20. You feel guilty whenever you don't use correct grammar in casual spoken conversation.

"Yeah, I'm good! How are you?"

21. You've changed "e.g." to "i.e." or vice versa more times than you've had to say your own name in all your years alive.

22. You implode whenever someone uses "good" instead of "well."

23. You've come to terms with the fact that there'll never be an easy way to remember when to use "lay" or "lie" or "lain" or "laid."

24. You take it as a personal offense when you spot an en dash masquerading as an em dash and are just feeling so attacked right now.

25. You can't help but snicker or make a backhanded comment when someone's forgotten a very necessary comma.

26. (And sometimes you are downright terrified.)

27. You often have to explain what your quirky T-shirts or mugs mean to your non-editor friends.

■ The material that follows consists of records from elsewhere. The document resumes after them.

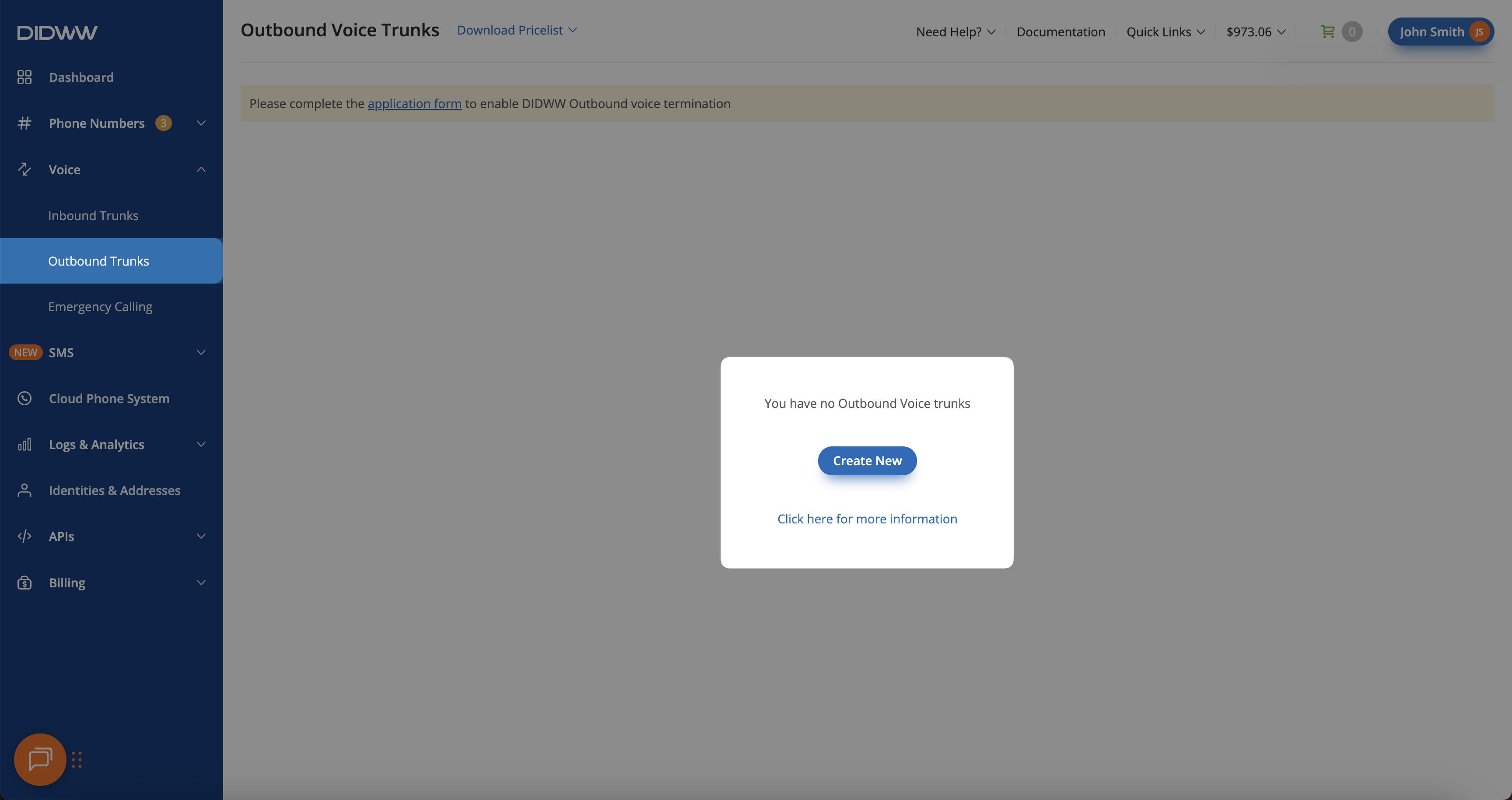The image size is (1512, 800).
Task: Open the application form link
Action: pyautogui.click(x=414, y=104)
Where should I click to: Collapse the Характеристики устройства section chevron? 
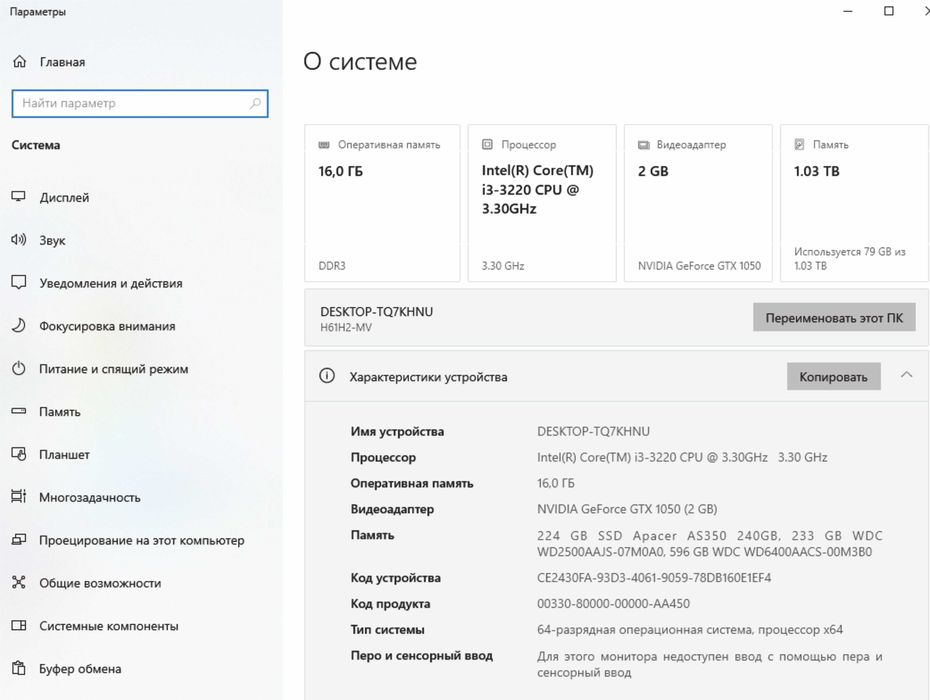point(906,376)
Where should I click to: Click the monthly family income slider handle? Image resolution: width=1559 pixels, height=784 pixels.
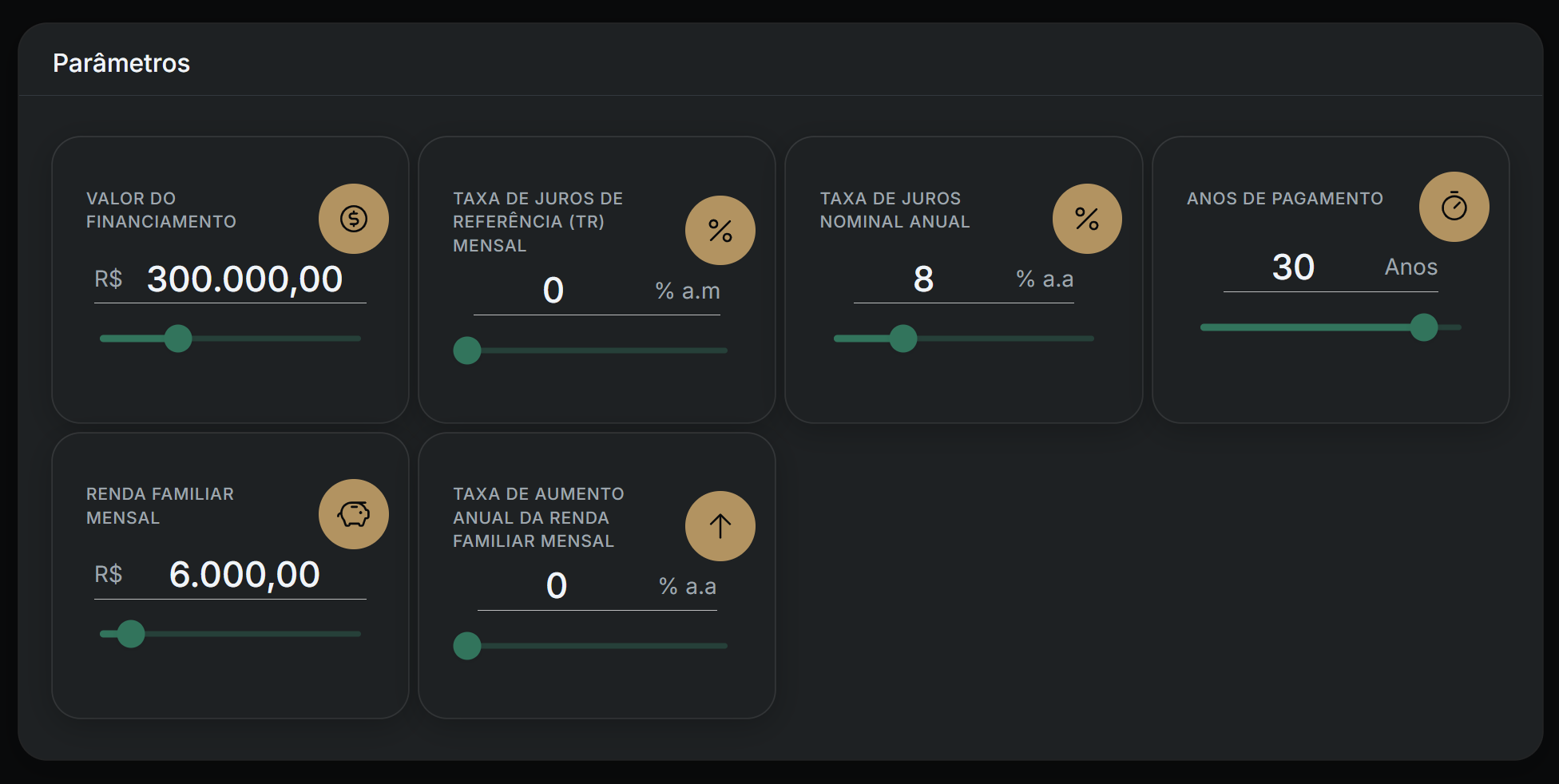tap(131, 634)
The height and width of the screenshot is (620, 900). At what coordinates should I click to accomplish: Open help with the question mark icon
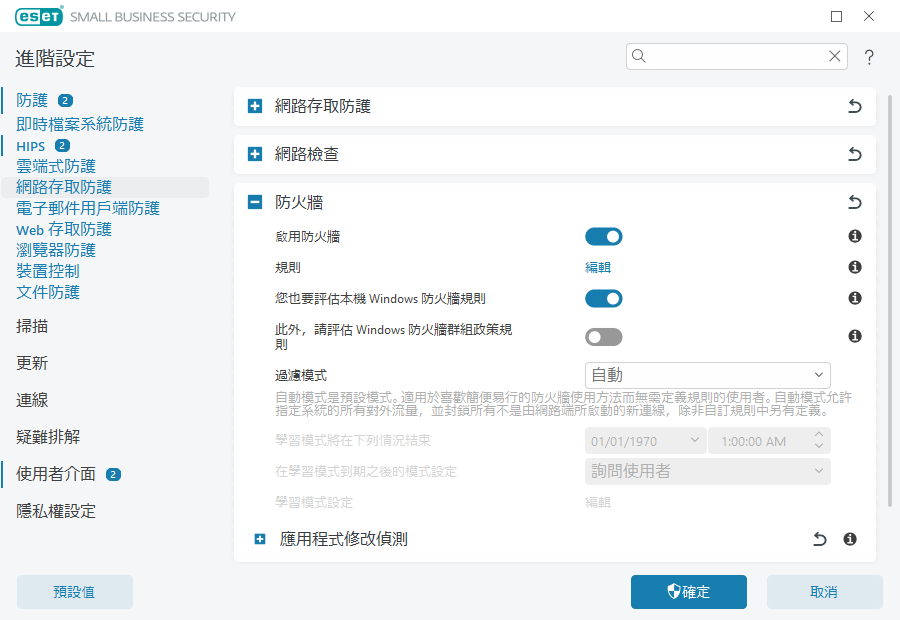click(869, 57)
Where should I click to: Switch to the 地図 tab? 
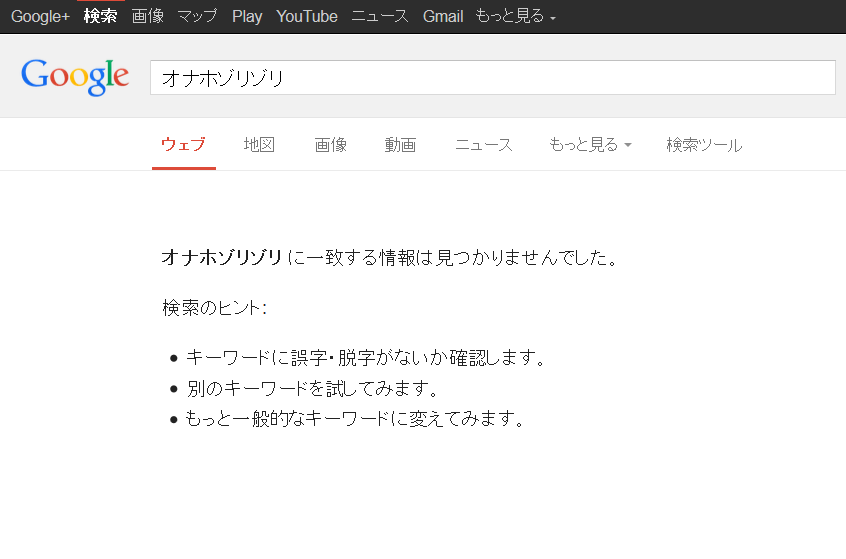point(259,145)
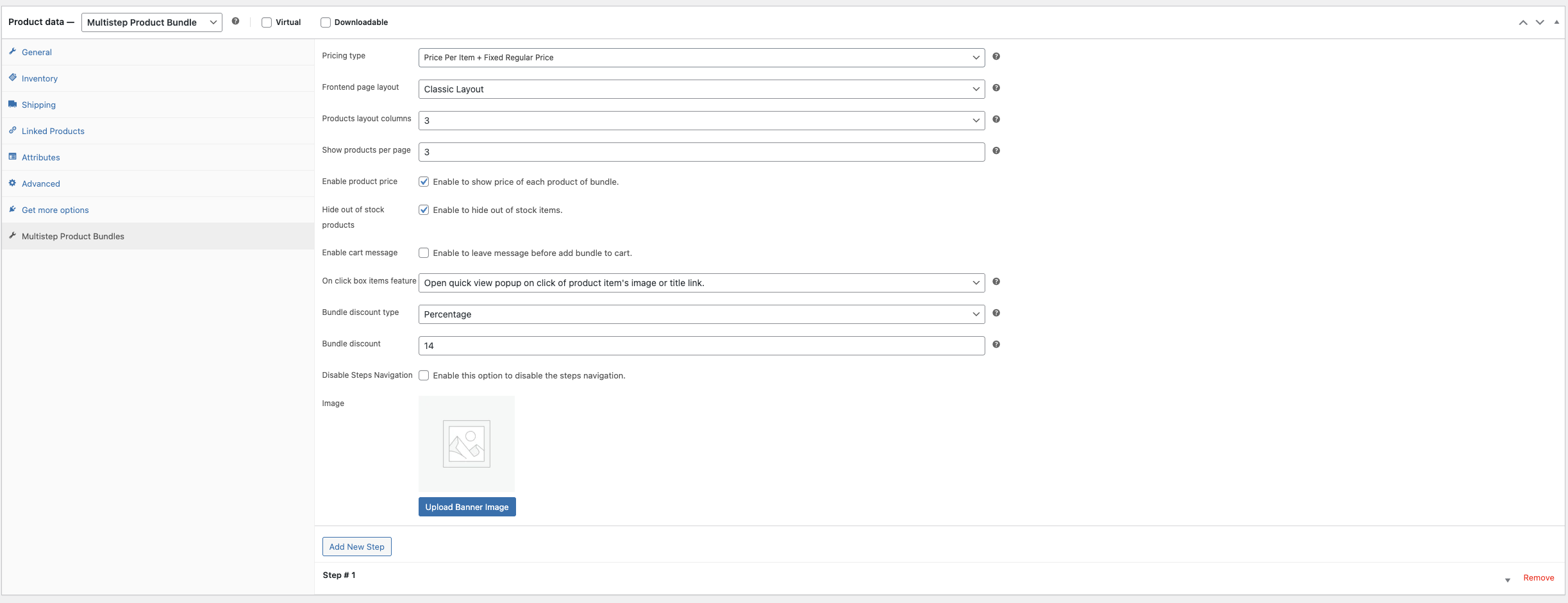
Task: Click move-down arrow in Product data header
Action: [x=1539, y=22]
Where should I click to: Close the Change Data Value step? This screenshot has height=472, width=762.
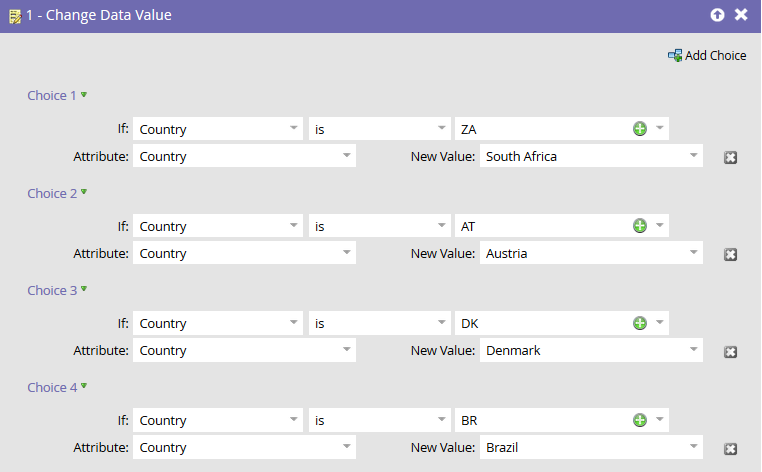click(741, 15)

28. You wear the nickname "Word Nerd" like a badge of honor.

29. People often respond with, "Oh, so you're a proofreader?" when you tell them you're a copy editor.

30. You violently cringe when someone says, "She's the type of person that..."

31. But there's a constant battle between your head and heart regarding whether your cat or dog is a "that" or a "who" on paper.

32. You'll defend the words of Strunk and White until death.

33. Though you probably do most of your work electronically these days, old-fashioned proofreader's marks will always have a special place in your heart.